● EXERCISE DIRECTIONS:
Lines from the one containing "Click the green N logo in Npay badge" through the last line of the material below: print these exactly, and only these.

● DATASET RECORDS:
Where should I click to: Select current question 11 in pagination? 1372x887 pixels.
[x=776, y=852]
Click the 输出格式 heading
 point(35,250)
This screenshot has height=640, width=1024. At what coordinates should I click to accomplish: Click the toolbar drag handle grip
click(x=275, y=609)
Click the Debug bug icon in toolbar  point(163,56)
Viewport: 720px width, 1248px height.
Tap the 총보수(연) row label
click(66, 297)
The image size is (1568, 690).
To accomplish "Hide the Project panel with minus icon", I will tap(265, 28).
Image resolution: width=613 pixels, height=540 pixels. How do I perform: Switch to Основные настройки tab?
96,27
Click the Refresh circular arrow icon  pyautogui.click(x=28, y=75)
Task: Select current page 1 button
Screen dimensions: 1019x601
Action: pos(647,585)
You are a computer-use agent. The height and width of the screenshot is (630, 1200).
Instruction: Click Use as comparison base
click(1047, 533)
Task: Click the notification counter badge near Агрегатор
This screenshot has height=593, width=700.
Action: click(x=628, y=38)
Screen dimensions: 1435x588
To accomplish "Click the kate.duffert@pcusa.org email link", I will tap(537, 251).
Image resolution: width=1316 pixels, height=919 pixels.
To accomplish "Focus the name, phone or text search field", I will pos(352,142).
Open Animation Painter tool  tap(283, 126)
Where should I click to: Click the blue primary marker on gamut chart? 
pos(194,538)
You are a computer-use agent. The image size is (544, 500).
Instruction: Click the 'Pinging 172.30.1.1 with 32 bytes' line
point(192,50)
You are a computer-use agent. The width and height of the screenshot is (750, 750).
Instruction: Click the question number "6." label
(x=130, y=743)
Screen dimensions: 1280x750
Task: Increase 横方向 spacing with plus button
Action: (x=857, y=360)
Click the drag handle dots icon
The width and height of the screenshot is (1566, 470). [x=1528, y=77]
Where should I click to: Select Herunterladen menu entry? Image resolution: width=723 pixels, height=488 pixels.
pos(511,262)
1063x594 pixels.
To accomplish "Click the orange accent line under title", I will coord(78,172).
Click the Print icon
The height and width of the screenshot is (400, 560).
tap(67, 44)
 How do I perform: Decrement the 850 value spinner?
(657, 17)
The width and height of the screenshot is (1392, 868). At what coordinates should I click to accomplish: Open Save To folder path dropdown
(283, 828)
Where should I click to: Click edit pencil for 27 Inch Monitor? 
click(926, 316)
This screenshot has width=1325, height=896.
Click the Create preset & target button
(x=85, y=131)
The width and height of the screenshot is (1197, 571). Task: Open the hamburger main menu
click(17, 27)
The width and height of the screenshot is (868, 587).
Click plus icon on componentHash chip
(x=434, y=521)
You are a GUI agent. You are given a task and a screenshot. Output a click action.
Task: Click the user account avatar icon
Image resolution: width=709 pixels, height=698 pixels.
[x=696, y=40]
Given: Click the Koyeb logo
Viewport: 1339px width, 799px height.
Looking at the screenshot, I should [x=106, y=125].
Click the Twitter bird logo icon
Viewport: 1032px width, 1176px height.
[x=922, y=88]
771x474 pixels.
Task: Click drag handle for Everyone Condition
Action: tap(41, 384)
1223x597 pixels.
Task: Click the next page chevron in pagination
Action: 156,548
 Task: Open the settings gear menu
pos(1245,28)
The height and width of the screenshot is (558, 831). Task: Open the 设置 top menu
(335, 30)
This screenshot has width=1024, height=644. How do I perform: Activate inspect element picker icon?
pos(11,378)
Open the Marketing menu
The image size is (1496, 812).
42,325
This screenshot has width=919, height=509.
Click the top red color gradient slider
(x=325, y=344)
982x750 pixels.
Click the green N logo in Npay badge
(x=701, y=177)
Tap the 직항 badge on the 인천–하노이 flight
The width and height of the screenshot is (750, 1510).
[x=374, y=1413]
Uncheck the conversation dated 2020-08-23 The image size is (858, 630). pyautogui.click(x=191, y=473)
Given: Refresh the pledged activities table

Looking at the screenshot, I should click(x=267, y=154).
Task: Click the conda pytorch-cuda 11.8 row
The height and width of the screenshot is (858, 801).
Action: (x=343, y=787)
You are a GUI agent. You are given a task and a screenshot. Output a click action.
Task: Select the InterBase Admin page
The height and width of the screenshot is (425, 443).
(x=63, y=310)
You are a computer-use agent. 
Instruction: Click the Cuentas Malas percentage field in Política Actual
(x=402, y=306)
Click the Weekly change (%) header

● ANSWER AREA:
Click the green N logo in Npay badge
(x=701, y=177)
Tap the 직항 badge on the 인천–하노이 flight
The width and height of the screenshot is (750, 1510).
[x=374, y=1413]
Uncheck the conversation dated 2020-08-23 The image size is (858, 630). pyautogui.click(x=191, y=473)
Given: Refresh the pledged activities table

Looking at the screenshot, I should click(x=267, y=154).
Task: Click the conda pytorch-cuda 11.8 row
The height and width of the screenshot is (858, 801).
Action: (x=343, y=787)
You are a GUI agent. You are given a task and a screenshot. Output a click action.
Task: Select the InterBase Admin page
The height and width of the screenshot is (425, 443).
(x=63, y=310)
You are a computer-use agent. 
Instruction: Click the Cuentas Malas percentage field in Política Actual
(x=402, y=306)
Click the Weekly change (%) header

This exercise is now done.